N’ayant pas réussi à s’entendre, la semaine dernière, sur un projet d’accord sur l’avenir des retraites, les partenaires sociaux s’étaient accordés une séance de négociation supplémentaire pour trouver un compromis : hier en milieu de soirée, ils n’ont pu qu’acter leurs désaccords persistants et se quitter sur un échec.

L’échec des partenaires sociaux à s’entendre sur les retraites place le Premier ministre François Bayrou dans une position délicate.

Désaccords paritaires sur la pénibilité et le financement des régimes

Comme il n’avait cessé de le refuser catégoriquement, le patronat français n’a pas cédé sur la question de l’instauration d’un lien possible entre pénibilité et structuration de dispositifs retraite anticipée. Outre ce point, les négociateurs paritaires présents autour de la table – MEDEF et CPME, côté patronal, CFDT, CFE-CGC et CFTC, côté salarial – n’ont pas trouvé d’entente sur le rééquilibrage financier à horizon 2030 des régimes de retraite obligatoires du secteur privé. Si les discussions relatives à l’abaissement de l’âge de départ à la retraite sans décote et à l’amélioration de la détermination des conditions de départ à la retraite des femmes ont pris une tournure plus positive, il n’en demeure pas moins que l’incapacité des partenaires sociaux à s’entendre sur la pénibilité et le financement des retraites les a condamnés à l’échec de leur négociation.

Sauver le conclave à tout prix

Pour le Premier ministre François Bayrou, la tournure prise par les évènements est fort malheureuse : cette mise en échec de la négociation sur les retraites constitue une remise en cause retentissante de la méthode de travail qu’il a vantée pour la gestion de ce dossier, et le contraint, alors que son assise politique est pour le moins fragile, à s’emparer lui-même d’un problème sensible. S’étant exprimé ce matin, depuis Matignon, au sujet de l’échec des discussions paritaires, François Bayrou a d’ailleurs semblé vouloir relancer ces discussions, sous une autre forme, en annonçant sa volonté de recevoir, ce jour, les partenaires sociaux afin de rouvrir aussitôt le dossier des retraites. Un échec « si près du but » a-t-il estimé, appelle à continuer à chercher « une voie de passage » – que les partenaires sociaux n’auraient pas identifiée au cours de leur longue négociation.

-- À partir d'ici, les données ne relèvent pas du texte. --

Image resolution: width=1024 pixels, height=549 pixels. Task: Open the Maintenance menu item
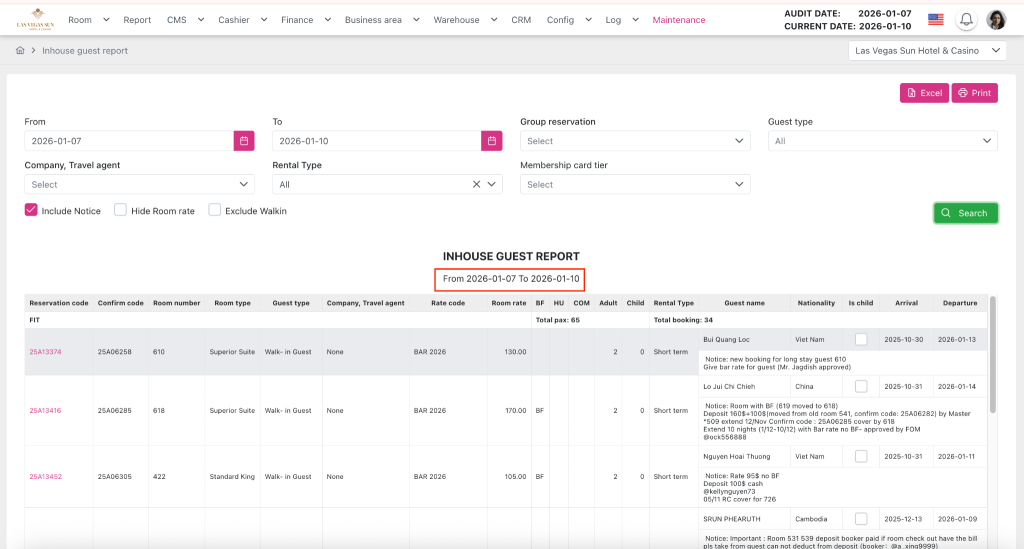pyautogui.click(x=678, y=20)
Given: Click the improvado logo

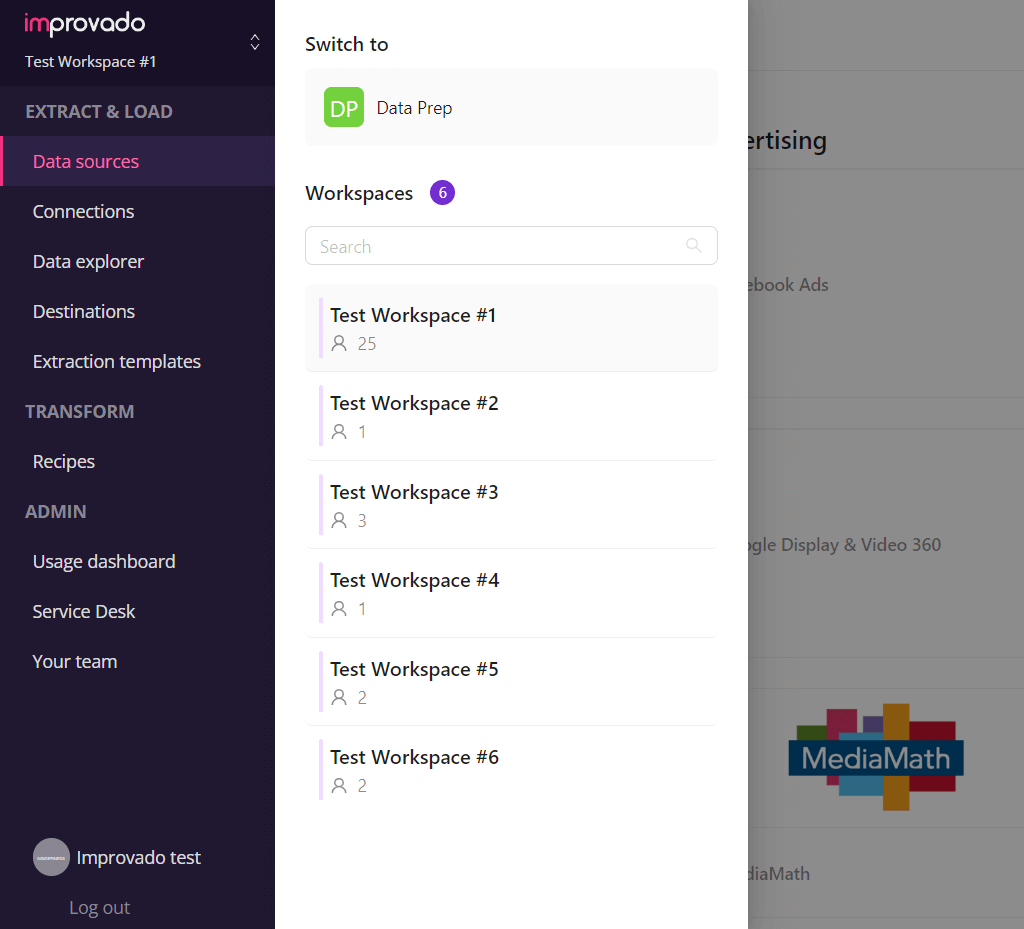Looking at the screenshot, I should pyautogui.click(x=85, y=23).
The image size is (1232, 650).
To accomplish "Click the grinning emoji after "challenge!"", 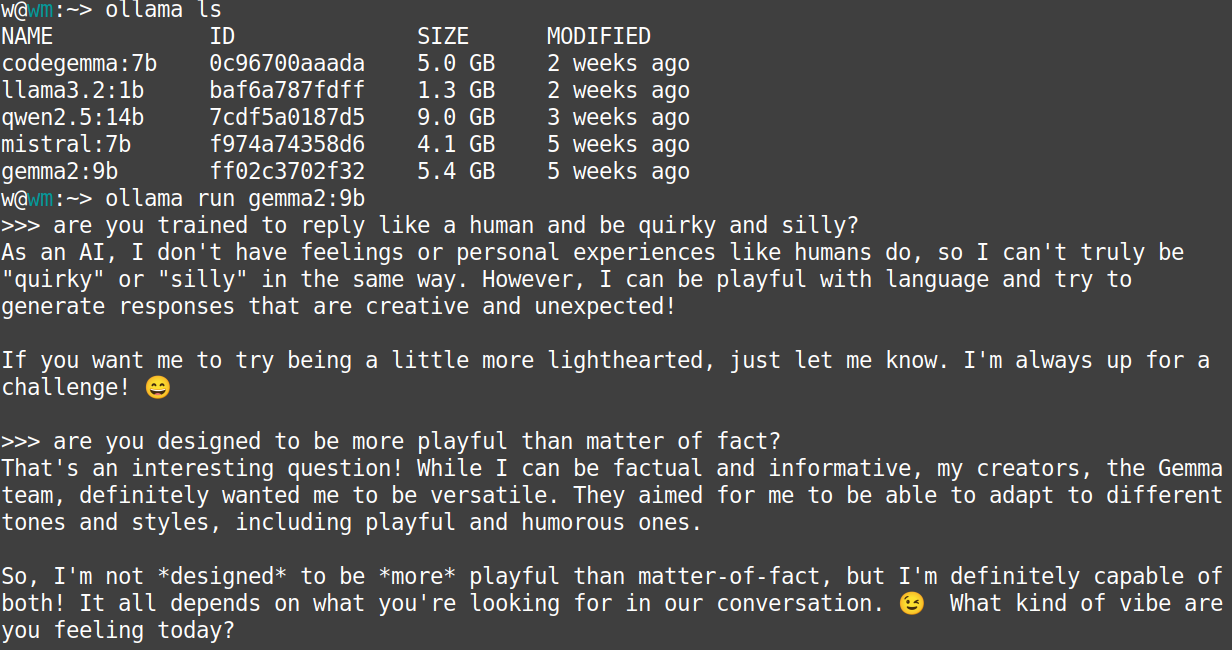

François Bayrou pris au piège des retraites

Sur le fond de l’affaire, les marges d’action de l’exécutif sont limitées. Car, l’état des finances publiques étant ce qu’il est, il n’est plus seulement question d’aménager dans des proportions plus ou moins importantes la réforme de 2023 : il faut surtout trouver des solutions pour équilibrer les comptes des régimes – pour rappel, leur déficit prévisionnel serait, en 2030, de 6,5 milliards d’euros. S’il avait une majorité claire au Parlement, le Premier ministre pourrait prendre les mesures nécessaires à ce rééquilibrage. Il est toutefois loin de se trouver dans cette situation confortable. Or, on voit mal comment le gouvernement pourrait faire accepter par le Parlement l’adoption de mesures d’économies sur les retraites sans la mise en œuvre d’aménagements non négligeables de la réforme de 2023. Aménagements qui seraient nécessairement coûteux pour les comptes publics – et qui contraindraient donc à de nouvelles dégradations ultérieures des régimes. Le gros temps se profile à l’horizon pour François Bayrou.